The Federal Trade Commission (FTC) launched a competition this past week that challenges small businesses to discover an innovative solution that will block illegal robocalls on landlines and mobile phones.  The agency is offering a $50,000 prize to the team that presents the best technical solution.  The competition was launched because complaints to the government are up sharply about unwanted phone solicitations.  Government figures show monthly robocall complaints have climbed from about 65,000 in October 2010 to more than 212,000 this April.  More general complaints from people asking a telemarketer to stop calling them also rose during this period from about 71,000 to 182,000.
The federal do-not-call list was put in place nearly a decade ago to limit telemarking sales calls to people who did not want to receive them, the registry has more than 209 million numbers on it.  Although in recent years telemarketers have rarely checked it to update their lists, or ignored it completely.   Telemarketers may think twice in future though, Sen.
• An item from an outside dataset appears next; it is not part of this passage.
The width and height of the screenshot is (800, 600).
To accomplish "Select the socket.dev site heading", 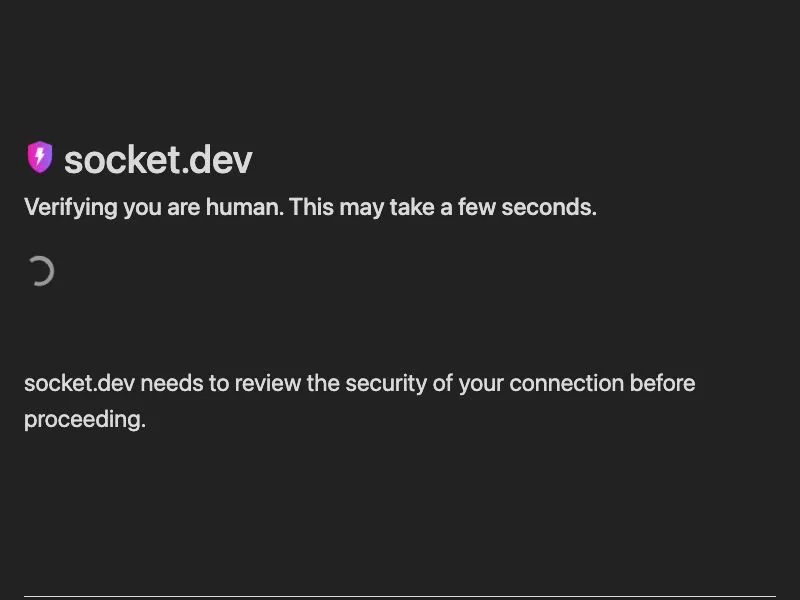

Chuck Schumer has introduced legislation that would up the penalty from a misdemeanor to a felony that carries up to 10 years in prison, per call!
Robocalls with prerecorded messages have become the marketing vehicle of choice for phone fraudsters.  Fraudsters use caller-ID spoofing so that when a person tries to call back the robocaller, they get a disconnected number or something other than the source of the original call.  Robocalls are an attractive option for fraudsters because they can use an autodialer that can blast out millions of calls in a matter of hours, they are hard to trace, and they are cheap.  Fraudsters will often try to trick a consumer into thinking the call is from a charity or a political candidate then eventually switch to an illegal telemarketing sales pitch in an attempt to get the victims information.